Carrots are still expensive. But the price does not increase.

Philip Lowe looks at the camera, with a blurred podium in the background.
Dr. Philip Lowe and the RBA will be looking for what they think is the “neutral” rate; the Goldilocks level.(ABC News: John Gunn)

Danger of overtightening

There is a delayed reaction when it comes to interest rates. Economists call it “the lag”, which makes it difficult to judge how much pressure to apply to achieve the desired effect.

It’s like getting your foot stuck on the brake, having no reaction, then pushing even harder, only to find you’ve locked the wheels and are skidding off the road.

After starting late, all central banks are now in panic mode. America pumps through triple hikes. We just had two doubles. New Zealand is the same.

There is no doubt that interest rates need to rise. We’ve been through a period of essentially zero percent interest rates: free money.

In the entire history of civil society, 5,000 years of commerce, such an idea was inconceivable — until ten years ago.

This caused asset price bubbles in everything from real estate to stocks and even imaginary assets delivered via the internet.

Unraveling these distortions is extremely difficult, potentially painful, and with the very real prospect of getting the wrong foot by policy makers.

This is why the “normalization” of interest rates should take years, even decades. It needs to be done slowly, which global central banks acknowledged last year but, temporarily, seem to have given up on in their quest to stifle inflation.

No one knows what normality is anymore.
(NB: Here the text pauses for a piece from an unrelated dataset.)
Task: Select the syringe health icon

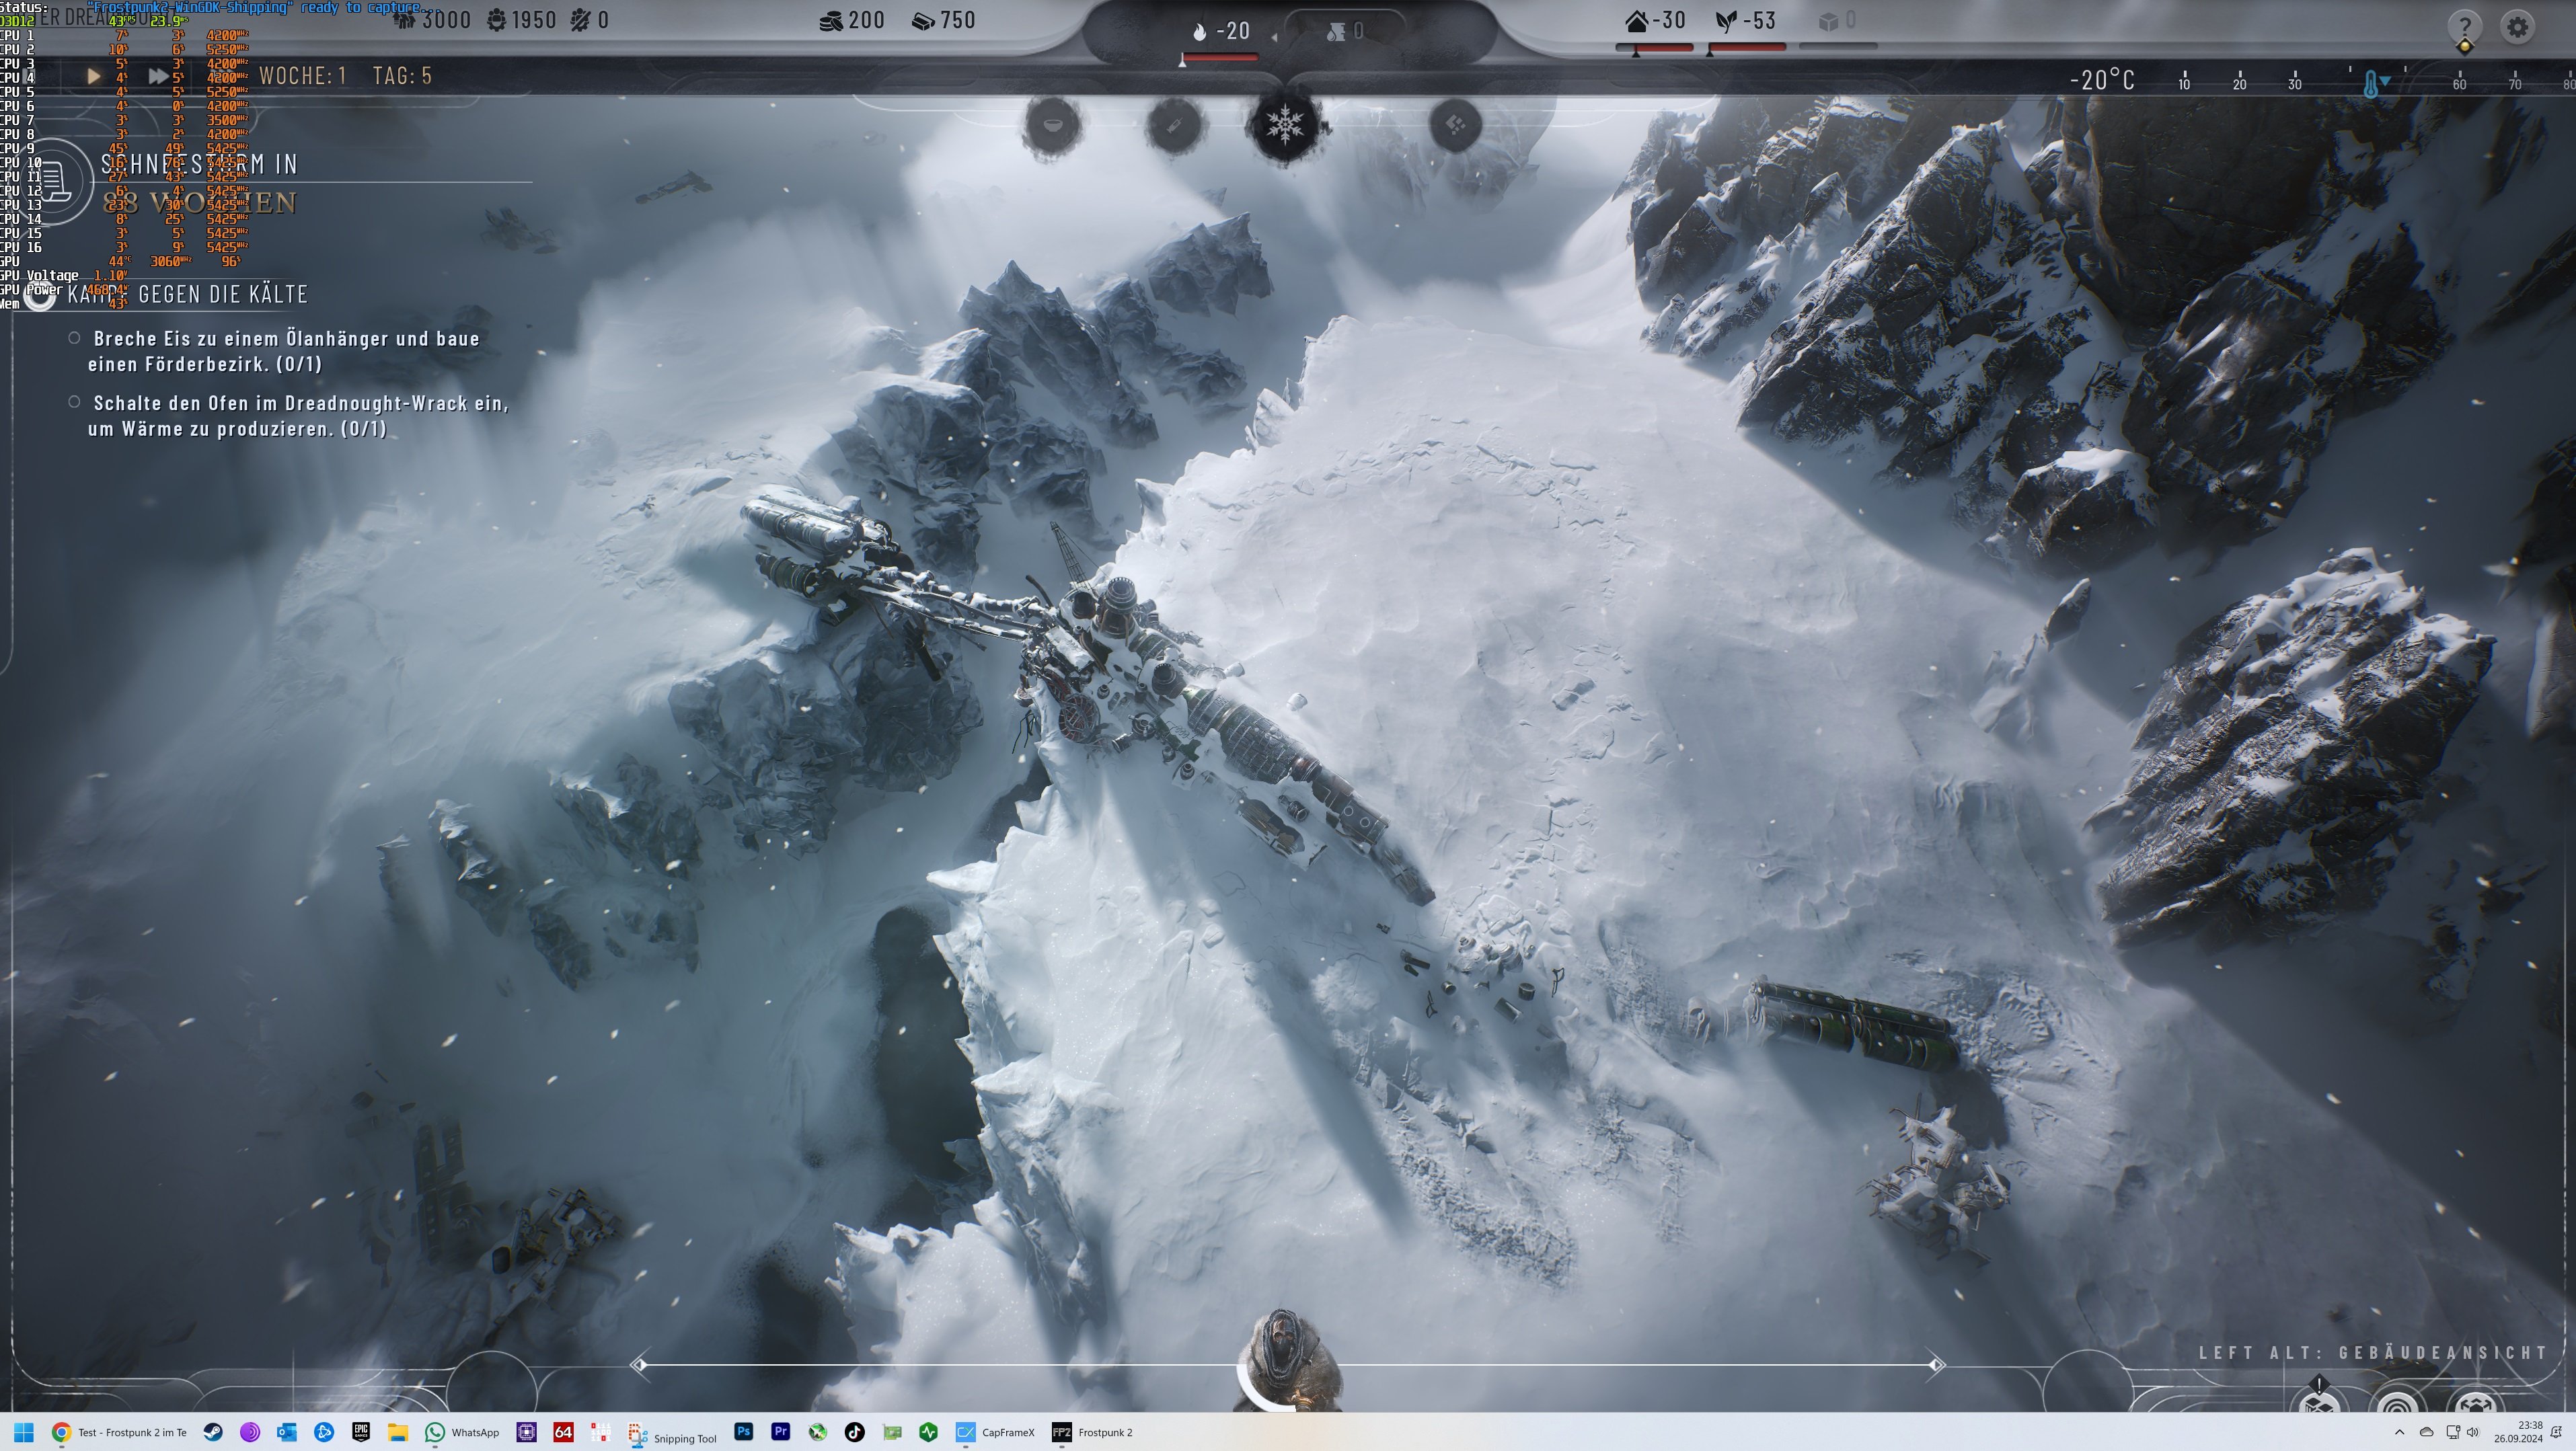Action: [x=1174, y=125]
Central banks, such as the RBA, are looking for what they believe to be the “neutral” rate, the Goldilocks level that keeps economic growth at the right temperature.
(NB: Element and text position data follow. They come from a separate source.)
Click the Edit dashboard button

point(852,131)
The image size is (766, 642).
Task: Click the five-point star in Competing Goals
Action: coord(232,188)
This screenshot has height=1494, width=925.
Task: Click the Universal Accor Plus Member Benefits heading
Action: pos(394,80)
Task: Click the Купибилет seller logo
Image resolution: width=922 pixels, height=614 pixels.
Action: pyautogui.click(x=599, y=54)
It could well be 3.5 or 4%. However, getting there at a breakneck pace, as we are doing now, is a dangerous course of action that has the potential to backfire in spectacular fashion.
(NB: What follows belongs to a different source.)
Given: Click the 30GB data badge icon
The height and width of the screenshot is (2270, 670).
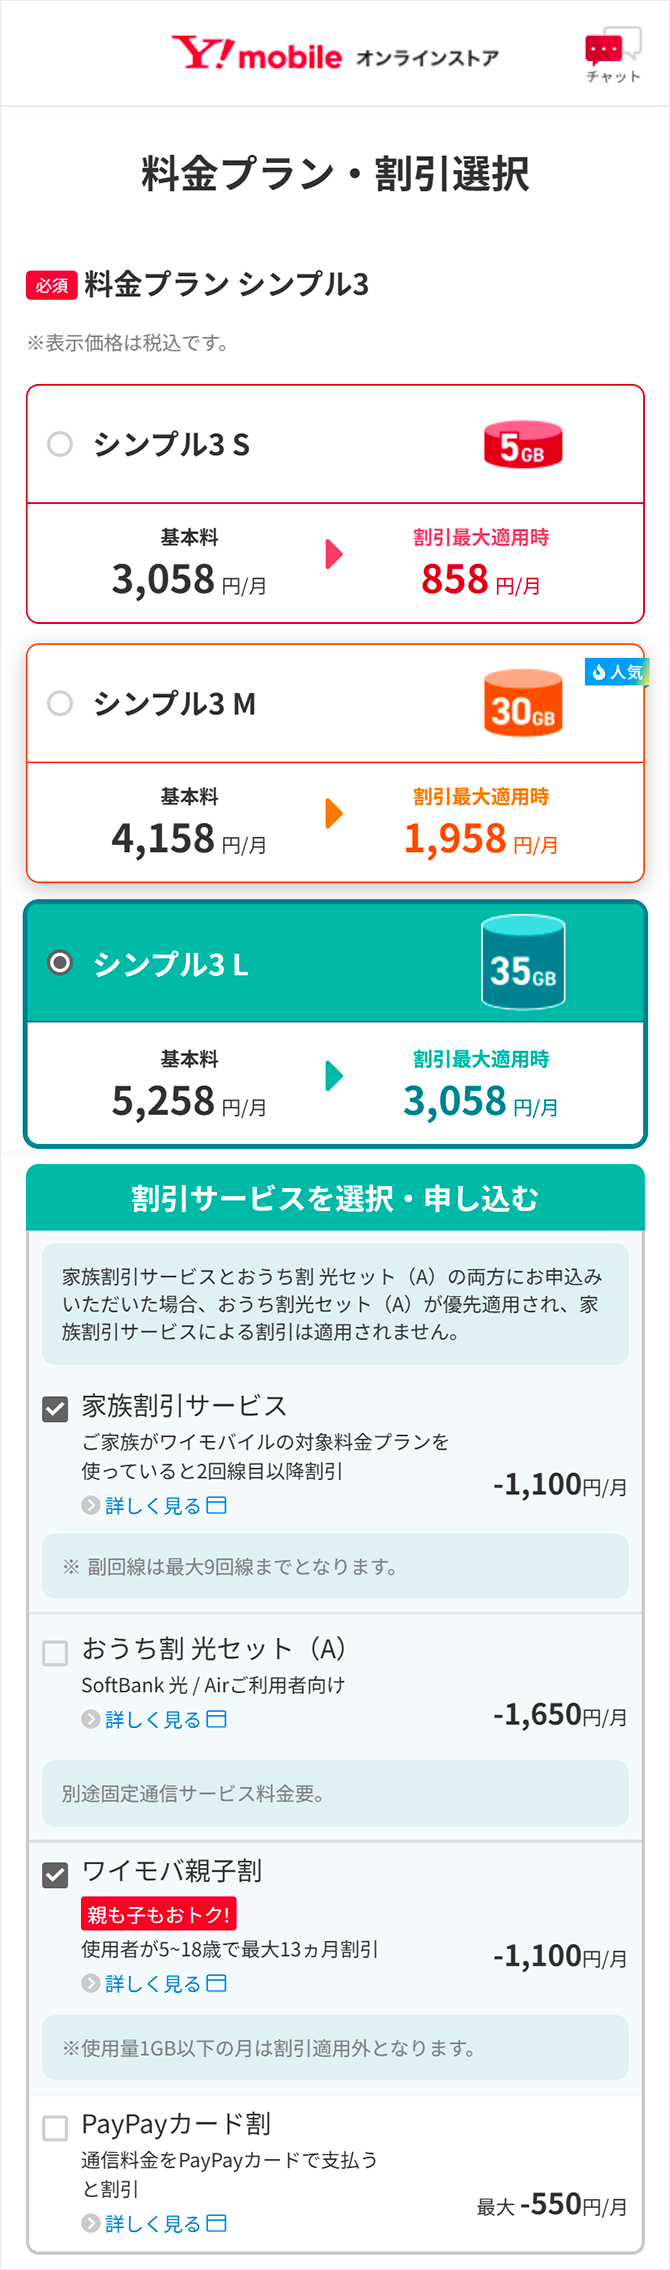Looking at the screenshot, I should pos(523,704).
A man wearing a face mask and a blue down jacket walks past a tall building with a Chinese flag waving on a pole.
Banks have slammed the brakes on global growth at a time when the Chinese economy is in dire straits.(Reuters: Jason Lee)

Slow hikes… or have to cut?

At the start of last year, money markets began to go haywire, aggressively pricing rate hikes as inflation began to reassert itself.

This behavior has been derided by nearly every central bank in the world, including our own, who have insisted that rates will not rise for years. Eventually, however, they had to capitulate.

However, in their mad rush to catch up with markets, they have held back global growth at a time when China’s economy is in dire straits as the short-term impact of its tough COVID-zero policies collides with longer-term ones. . demographic challenges.

China’s birth rate has halved, its population has peaked, and its rapidly aging workforce is shrinking.

The IMF, World Bank and OECD have all lowered their growth forecasts, while the outlook for recession, which seemed dim just a few months ago, has suddenly increased.

America saw an unexpected contraction in the March quarter. If, as now feared, the same outcome occurs in the just-ended June quarter, then – technically – the US could already be in a recession.

About a fortnight ago, money markets began a drastic reassessment of the future of interest rates. They started to reduce them.

Finally, the penny seems to have gone down. If we continue to drive rates up at this rate, it could have a limited impact on inflation and only serve to kill demand, creating – unnecessarily – a recession.

This wake-up call has yet to reach many economists, pundits and even global central banks, who have become obsessed with one thing: stamping out inflation.

And that leaves the RBA and its ilk with only two choices: start slowing the speed of rate hikes now or tip the economy into recession and be forced to start cutting next year.

The destination will be the same. Rates will be lower next year than many predict. How to get there is the unknown.